# WORK TO BE COMPLETED
From the line holding "Click the FEB data point marker" through the line holding "The height and width of the screenshot is (689, 1024)." below, write out every line exactly; include both of those lines and drop the pictures.
------ SOURCE INFORMATION
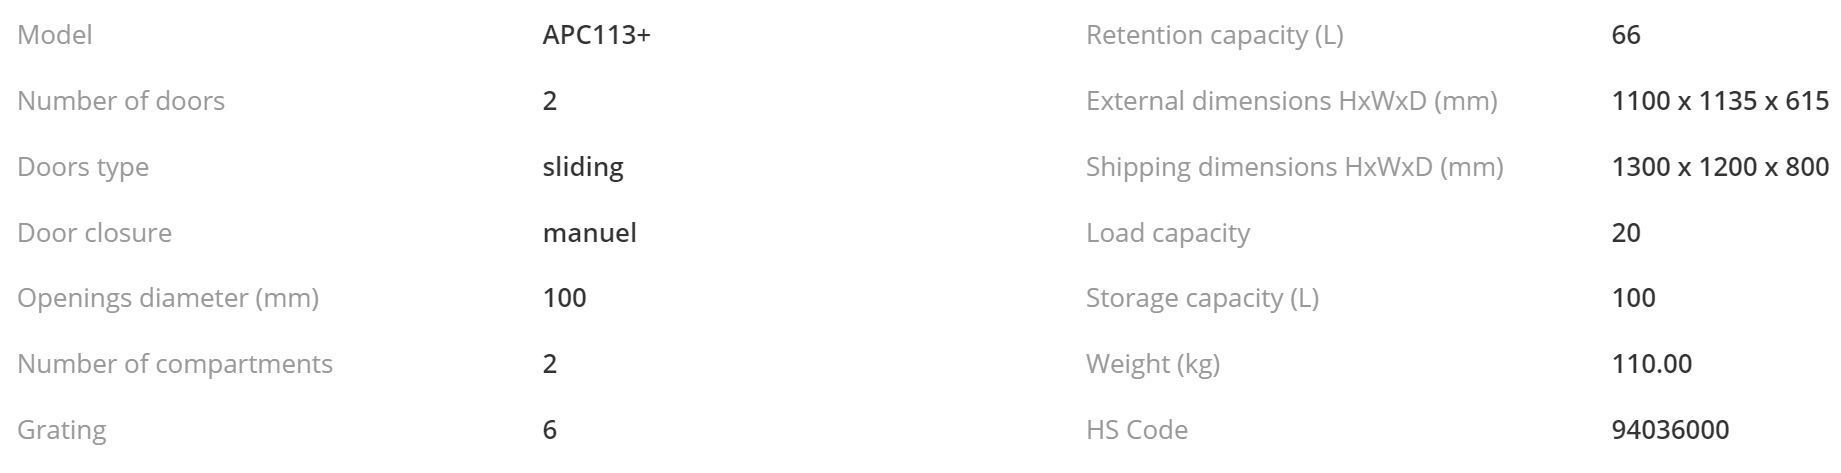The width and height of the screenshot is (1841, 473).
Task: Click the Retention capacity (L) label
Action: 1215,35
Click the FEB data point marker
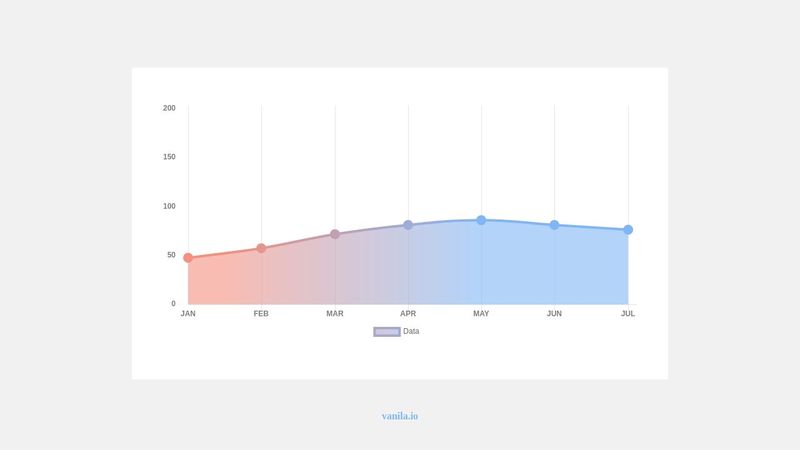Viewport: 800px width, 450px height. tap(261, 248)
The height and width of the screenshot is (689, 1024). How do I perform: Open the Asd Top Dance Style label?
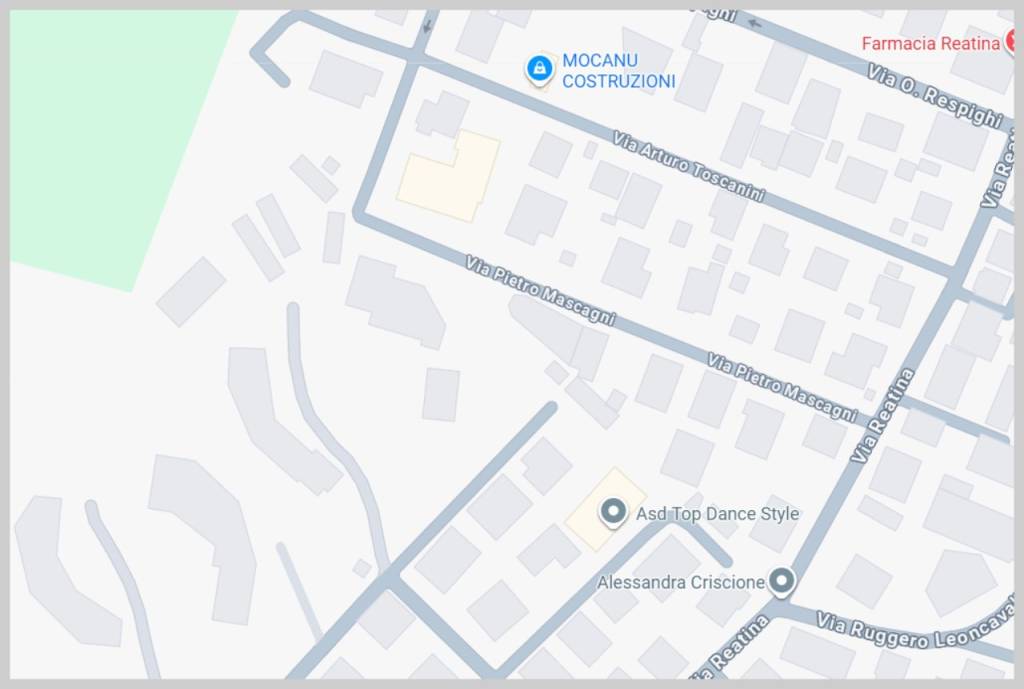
------------
------ SOURCE INFORMATION
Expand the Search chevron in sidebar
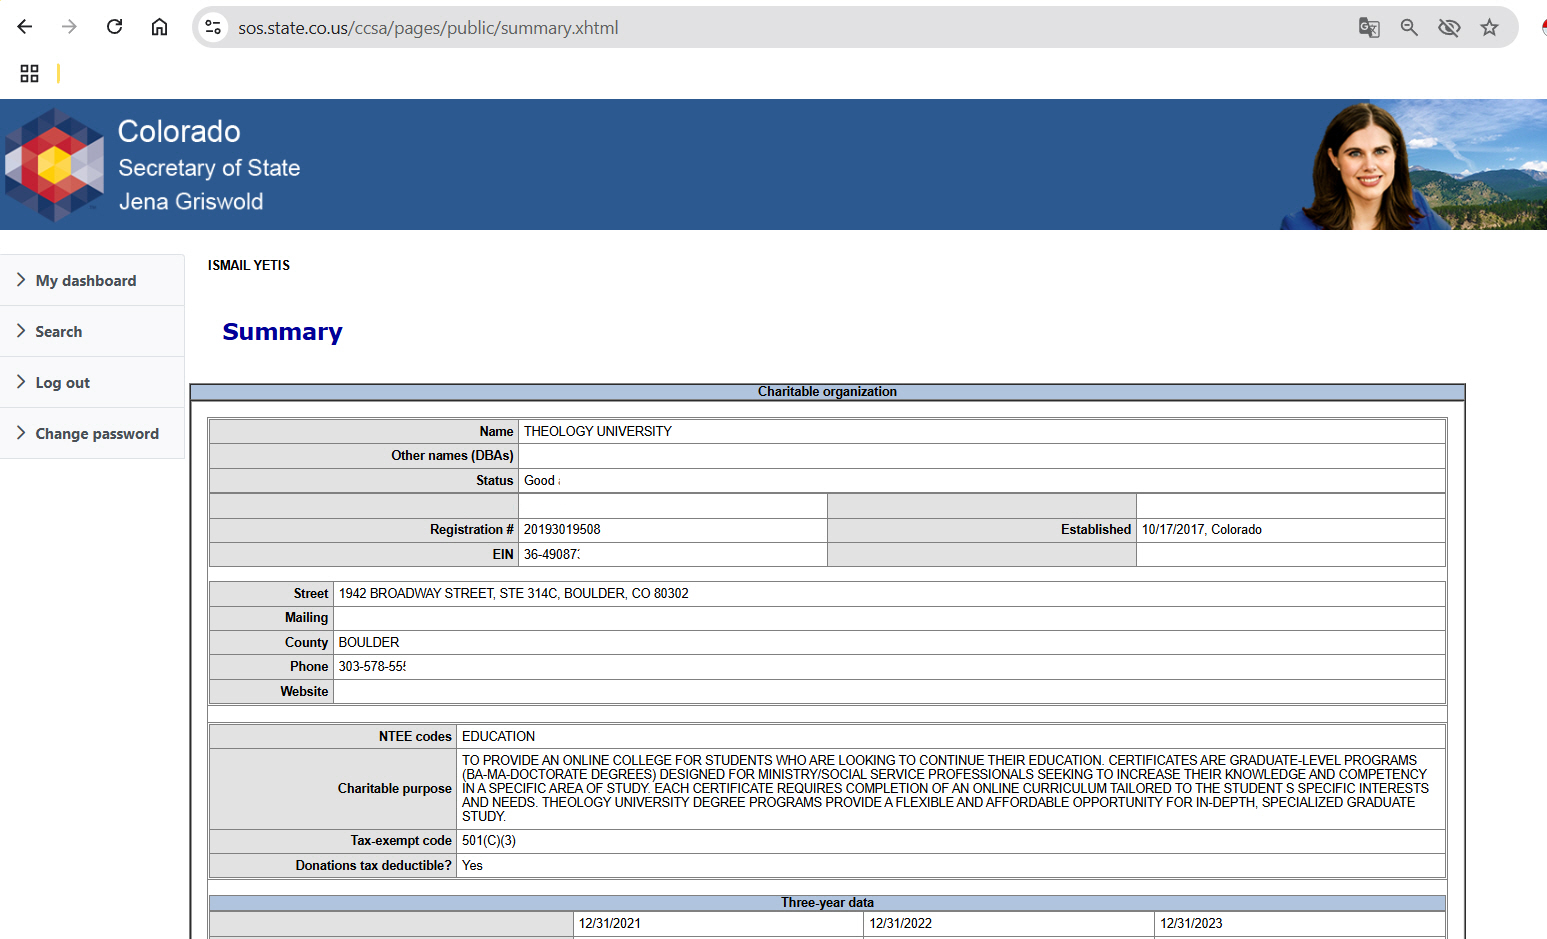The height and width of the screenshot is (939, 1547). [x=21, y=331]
------------
# EXERCISE OUTPUT
Click the FEB data point marker
Viewport: 800px width, 450px height. tap(261, 248)
The height and width of the screenshot is (689, 1024). How do I perform: Open the Asd Top Dance Style label?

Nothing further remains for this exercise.